Besides interest, what other fees are the Liquidity Reserve Notes subject to for Basecamp Fitness?
Basecamp_Fitness Franchise · 2025 FDDAnswer from 2025 FDD Document
Advances under the Liquidity Reserve Notes shall bear interest at the Prime Rate plus 3.00%. The Liquidity Reserve Notes will also be subject to certain commitment fees in respect to the unutilized portion of the commitments of the investors thereunder. No borrowings were outstanding against the Liquidity Reserve Notes as of December 31, 2024 and 2023.
Source: Item 23 — RECEIPTS (FDD pages 62–248)
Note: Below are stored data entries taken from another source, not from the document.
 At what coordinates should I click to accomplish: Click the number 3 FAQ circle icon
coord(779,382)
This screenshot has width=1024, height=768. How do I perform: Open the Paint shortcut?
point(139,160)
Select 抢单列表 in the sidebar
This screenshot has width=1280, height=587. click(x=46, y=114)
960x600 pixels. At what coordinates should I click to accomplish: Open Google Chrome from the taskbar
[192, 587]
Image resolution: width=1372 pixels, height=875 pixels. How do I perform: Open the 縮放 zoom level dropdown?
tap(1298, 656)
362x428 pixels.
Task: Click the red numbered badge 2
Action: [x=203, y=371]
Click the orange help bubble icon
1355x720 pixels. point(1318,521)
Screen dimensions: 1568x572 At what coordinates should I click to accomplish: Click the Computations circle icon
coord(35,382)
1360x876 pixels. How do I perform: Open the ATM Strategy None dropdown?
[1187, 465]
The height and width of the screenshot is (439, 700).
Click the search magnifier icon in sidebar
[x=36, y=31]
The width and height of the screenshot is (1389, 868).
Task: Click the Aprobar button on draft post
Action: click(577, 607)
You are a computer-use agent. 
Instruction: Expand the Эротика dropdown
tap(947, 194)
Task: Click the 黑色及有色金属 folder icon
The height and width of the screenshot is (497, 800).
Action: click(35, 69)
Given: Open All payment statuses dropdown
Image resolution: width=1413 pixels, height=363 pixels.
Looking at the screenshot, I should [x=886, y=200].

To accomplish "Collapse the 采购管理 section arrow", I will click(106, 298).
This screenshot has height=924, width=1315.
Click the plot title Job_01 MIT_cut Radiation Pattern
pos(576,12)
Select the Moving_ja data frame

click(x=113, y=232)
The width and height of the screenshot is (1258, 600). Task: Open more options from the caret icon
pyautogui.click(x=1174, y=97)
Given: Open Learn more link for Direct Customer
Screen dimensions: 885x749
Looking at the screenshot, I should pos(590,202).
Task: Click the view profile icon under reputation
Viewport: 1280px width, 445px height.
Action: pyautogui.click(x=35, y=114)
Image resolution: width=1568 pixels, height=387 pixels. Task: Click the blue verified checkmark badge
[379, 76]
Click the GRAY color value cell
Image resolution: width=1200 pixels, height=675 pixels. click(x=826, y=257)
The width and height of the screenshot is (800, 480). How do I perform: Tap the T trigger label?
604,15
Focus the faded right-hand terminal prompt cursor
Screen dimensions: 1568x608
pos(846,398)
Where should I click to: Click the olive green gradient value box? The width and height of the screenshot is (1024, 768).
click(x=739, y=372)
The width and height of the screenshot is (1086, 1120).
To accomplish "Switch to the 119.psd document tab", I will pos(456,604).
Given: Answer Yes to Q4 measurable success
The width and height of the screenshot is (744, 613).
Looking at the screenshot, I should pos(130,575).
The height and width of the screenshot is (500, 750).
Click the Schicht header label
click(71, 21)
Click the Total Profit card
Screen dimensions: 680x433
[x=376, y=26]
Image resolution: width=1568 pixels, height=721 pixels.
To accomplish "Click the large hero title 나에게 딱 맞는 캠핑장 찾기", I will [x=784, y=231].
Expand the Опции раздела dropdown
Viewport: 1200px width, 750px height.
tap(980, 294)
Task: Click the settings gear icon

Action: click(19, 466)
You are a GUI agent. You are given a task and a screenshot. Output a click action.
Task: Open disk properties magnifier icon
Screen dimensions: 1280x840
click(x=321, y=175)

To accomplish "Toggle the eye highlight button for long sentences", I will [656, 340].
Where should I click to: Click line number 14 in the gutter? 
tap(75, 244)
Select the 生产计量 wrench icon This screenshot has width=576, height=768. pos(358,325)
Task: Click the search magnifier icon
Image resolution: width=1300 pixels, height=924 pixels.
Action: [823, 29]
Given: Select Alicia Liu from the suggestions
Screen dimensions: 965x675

What This Means (2025 FDD)
According to Basecamp Fitness's 2025 Franchise Disclosure Document, the Liquidity Reserve Notes are subject to fees beyond just interest. Specifically, the Liquidity Reserve Notes are subject to certain commitment fees. These commitment fees are related to the unutilized portion of the commitments from the investors.
In practical terms, this means that Basecamp Fitness may have to pay fees on any portion of the Liquidity Reserve Notes that they have not yet borrowed or used. This is a common practice in financing agreements, as it compensates the investors for setting aside capital that Basecamp Fitness might potentially need.
As a prospective franchisee, it is important to understand these additional fees, as they can impact the overall cost of financing and the financial obligations of the franchise. Franchisees should inquire about the specific commitment fee structure, including how it is calculated and when it is applied, to fully assess the financial implications.